▶ _What you will do_: Can you write out the stretch from the line containing "Screen dimensions: 691x410" through the line containing "click(x=574, y=199)", substituting "Enable" for "Disable" and changing nothing else? Leave the pictures out of your answer.

▶ _Data supplied_:
⁂

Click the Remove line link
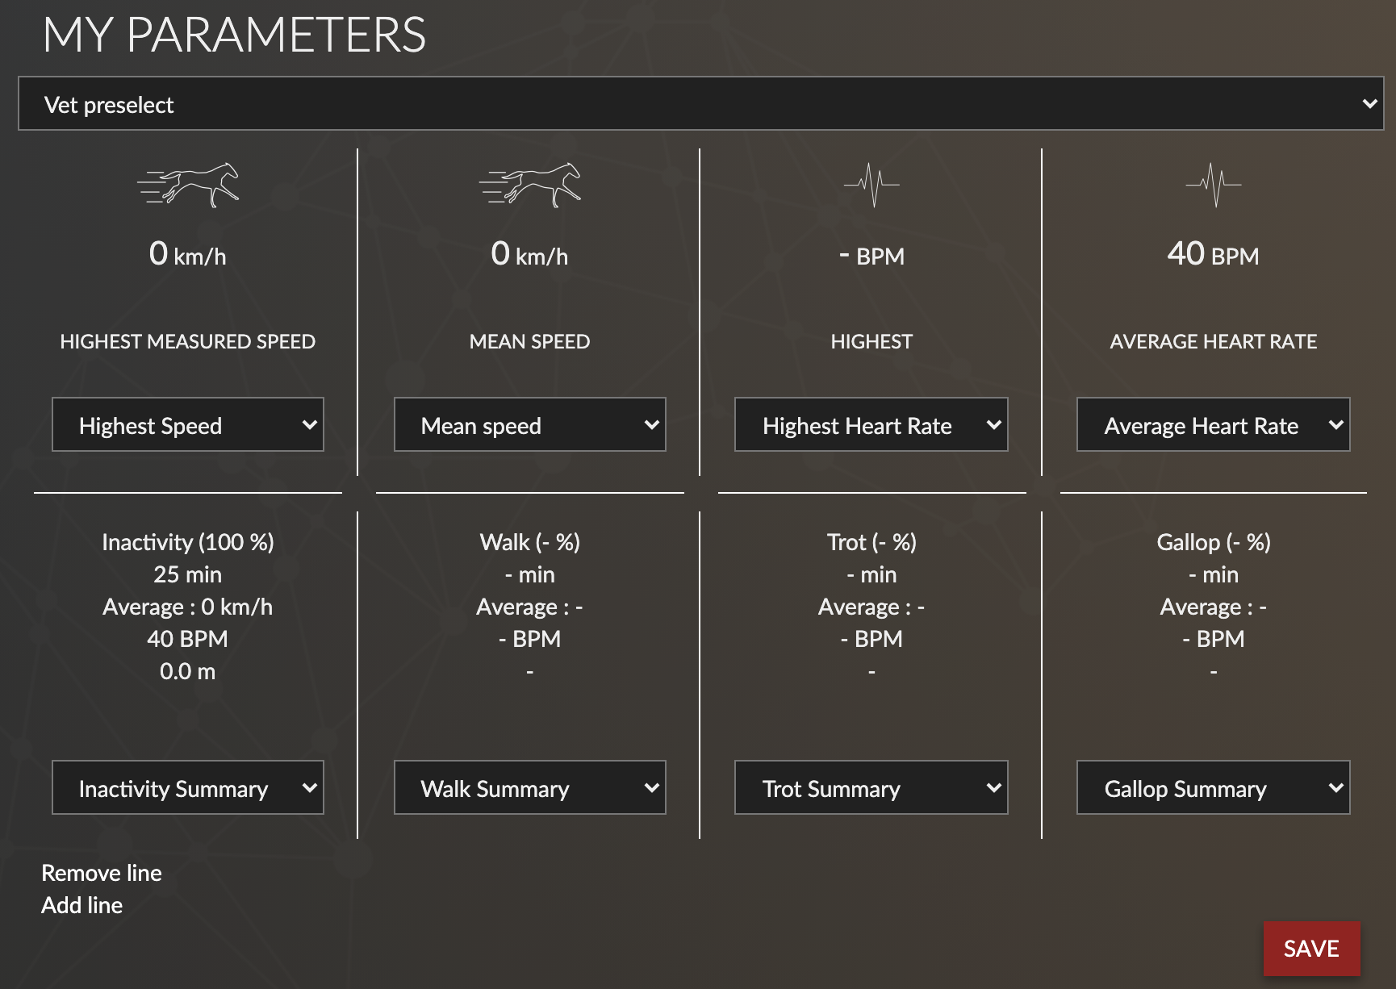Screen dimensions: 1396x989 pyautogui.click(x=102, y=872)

⁂

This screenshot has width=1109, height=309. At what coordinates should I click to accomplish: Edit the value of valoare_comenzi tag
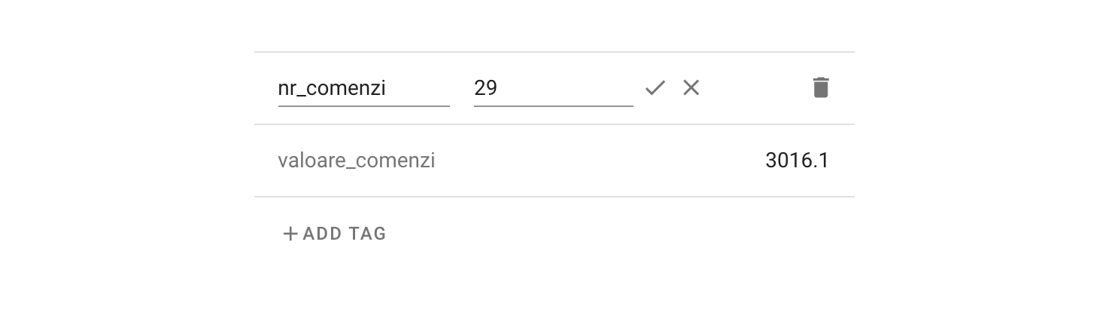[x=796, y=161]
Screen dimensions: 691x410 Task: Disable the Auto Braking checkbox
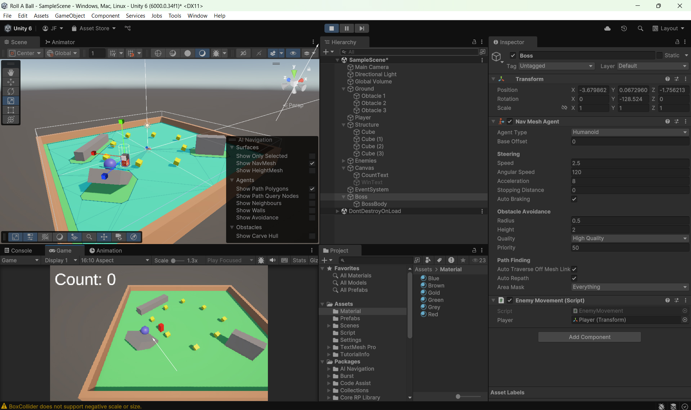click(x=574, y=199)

⁂

▶ _Correct answer_:
Screen dimensions: 691x410 Task: Enable the Auto Braking checkbox
click(x=574, y=199)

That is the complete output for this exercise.